Development of MHC-Linked Microsatellite Markers in the Domestic Cat and Their Use to Evaluate MHC Diversity in Domestic Cats, Cheetahs, and Gir Lions

Abstract

Diversity within the major histocompatibility complex (MHC) reflects the immunological fitness of a population. MHC-linked microsatellite markers provide a simple and an inexpensive method for studying MHC diversity in large-scale studies. We have developed 6 MHC-linked microsatellite markers in the domestic cat and used these, in conjunction with 5 neutral microsatellites, to assess MHC diversity in domestic mixed breed (n = 129) and purebred Burmese (n = 61) cat populations in Australia. The MHC of outbred Australian cats is polymorphic (average allelic richness = 8.52), whereas the Burmese population has significantly lower MHC diversity (average allelic richness = 6.81; P < 0.01). The MHC-linked microsatellites along with MHC cloning and sequencing demonstrated moderate MHC diversity in cheetahs (n = 13) and extremely low diversity in Gir lions (n = 13). Our MHC-linked microsatellite markers have potential future use in diversity and disease studies in other populations and breeds of cats as well as in wild felid species.

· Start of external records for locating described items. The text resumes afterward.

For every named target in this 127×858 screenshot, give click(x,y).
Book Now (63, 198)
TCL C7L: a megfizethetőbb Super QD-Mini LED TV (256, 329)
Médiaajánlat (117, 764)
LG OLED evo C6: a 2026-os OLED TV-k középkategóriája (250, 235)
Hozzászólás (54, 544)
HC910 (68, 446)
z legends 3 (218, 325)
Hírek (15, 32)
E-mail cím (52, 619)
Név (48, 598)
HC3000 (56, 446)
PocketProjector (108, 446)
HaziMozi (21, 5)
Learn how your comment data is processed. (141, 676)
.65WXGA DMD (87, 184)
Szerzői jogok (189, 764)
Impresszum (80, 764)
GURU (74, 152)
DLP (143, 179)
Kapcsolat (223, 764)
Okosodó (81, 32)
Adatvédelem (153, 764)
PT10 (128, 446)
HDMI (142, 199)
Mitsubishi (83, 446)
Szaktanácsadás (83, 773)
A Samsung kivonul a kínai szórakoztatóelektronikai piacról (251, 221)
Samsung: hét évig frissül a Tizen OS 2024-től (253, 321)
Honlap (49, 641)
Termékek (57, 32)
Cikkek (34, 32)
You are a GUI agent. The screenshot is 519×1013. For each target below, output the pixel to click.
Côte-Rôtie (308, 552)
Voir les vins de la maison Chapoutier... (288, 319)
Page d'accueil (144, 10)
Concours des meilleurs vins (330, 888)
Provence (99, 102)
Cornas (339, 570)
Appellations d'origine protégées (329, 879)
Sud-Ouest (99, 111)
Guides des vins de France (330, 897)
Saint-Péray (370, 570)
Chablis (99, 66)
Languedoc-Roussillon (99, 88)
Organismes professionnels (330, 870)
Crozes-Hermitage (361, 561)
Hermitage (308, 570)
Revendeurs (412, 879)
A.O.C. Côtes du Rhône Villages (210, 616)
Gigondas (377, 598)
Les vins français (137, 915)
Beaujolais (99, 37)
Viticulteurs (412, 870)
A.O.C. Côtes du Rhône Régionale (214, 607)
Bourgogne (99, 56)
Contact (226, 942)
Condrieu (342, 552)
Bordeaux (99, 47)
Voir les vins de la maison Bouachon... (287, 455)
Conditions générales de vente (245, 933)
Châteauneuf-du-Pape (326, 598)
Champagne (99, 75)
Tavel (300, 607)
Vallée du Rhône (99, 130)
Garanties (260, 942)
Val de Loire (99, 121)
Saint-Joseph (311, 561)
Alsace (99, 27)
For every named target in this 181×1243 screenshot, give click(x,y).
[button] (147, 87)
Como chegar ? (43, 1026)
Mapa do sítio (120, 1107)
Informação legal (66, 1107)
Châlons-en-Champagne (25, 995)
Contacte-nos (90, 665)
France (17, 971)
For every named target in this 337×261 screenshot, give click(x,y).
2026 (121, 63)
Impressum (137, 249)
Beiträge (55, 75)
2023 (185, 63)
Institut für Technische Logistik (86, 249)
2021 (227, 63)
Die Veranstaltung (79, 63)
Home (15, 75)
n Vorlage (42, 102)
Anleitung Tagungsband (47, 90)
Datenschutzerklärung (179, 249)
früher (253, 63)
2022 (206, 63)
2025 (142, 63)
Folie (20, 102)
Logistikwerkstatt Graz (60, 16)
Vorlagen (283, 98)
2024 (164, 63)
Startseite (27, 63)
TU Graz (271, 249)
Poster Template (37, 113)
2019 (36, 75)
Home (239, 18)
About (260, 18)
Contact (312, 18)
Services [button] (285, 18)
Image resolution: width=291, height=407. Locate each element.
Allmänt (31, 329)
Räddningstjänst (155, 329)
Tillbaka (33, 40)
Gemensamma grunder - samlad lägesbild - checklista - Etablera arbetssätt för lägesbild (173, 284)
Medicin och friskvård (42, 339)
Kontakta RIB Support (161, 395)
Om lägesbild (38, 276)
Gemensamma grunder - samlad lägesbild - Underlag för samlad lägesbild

Keywords: major histocompatibility complex; Acinonyx jubatus; Felis catus; Panthera leo.

Figure 1.

Diagram of domestic cat MHC class II and class I classical regions showing position of MHC genes and microsatellite markers.

Figure 2.

Amino acid alignment of MHC class I alpha domain alleles in the cheetah. Dots indicate identity to the top sequence. Included are previously characterized MHC alleles AJUMHCAJUI1, AJUMHCAJUI3 (Yuhki and O’Brien 1994), and Acju-MHCI*02,04,05, 07,12 (Castro-Prieto et al. 2011) (only those unique at the alpha 1 domain are shown). Predicted classical alleles, nonclassical alleles, and pseudogenes are indicated by red, blue, and green dots, respectively. Asterisks above the sequence indicate putative peptide-binding sites based on alignment with human MHC I.

Figure 3.

Phylogenetic analysis of 43 MHC class I alpha I domain nucleotide sequences, including cheetah and Gir lion alleles from this study, previously characterized cheetah alleles (Yuhki and O’Brien 1994; Castro-Prieto et al. 2011), and domestic cat MHC class I alleles (Yuhki et al. 2008). FLAI-E, FLAI-H, and FLAI-K are domestic cat classical class I alleles, whereas FLAI-C, FLAI-F FLAI-J, FLAI-M, FLAI-O, and FLAI-Q are nonclassical alleles. The phylogenetic relationship was inferred using the neighbor-joining method (Saitou and Nei 1987). The percentage of replicate trees in which the associated sequences clustered together in the bootstrap test (1000 replicates) are displayed next to the branches, indicating the level of reliability of the phylogeny (Felsenstein 1985). Predicted classical alleles, nonclassical alleles, and pseudogenes are indicated by red, blue, and green dots, respectively. Domestic cat, cheetah, and lion alleles are indicated by black squares, stars, and diamonds, respectively.

Figure 4.

Amino acid alignment of partial MHC class I alpha domain alleles in the Gir lion. Dots indicate identity to the top sequence. Predicted classical alleles, nonclassical alleles, and pseudogenes are indicated by red, blue, and green dots, respectively. Asterisks above the sequence indicate putative peptide-binding sites based on alignment with human MHC I.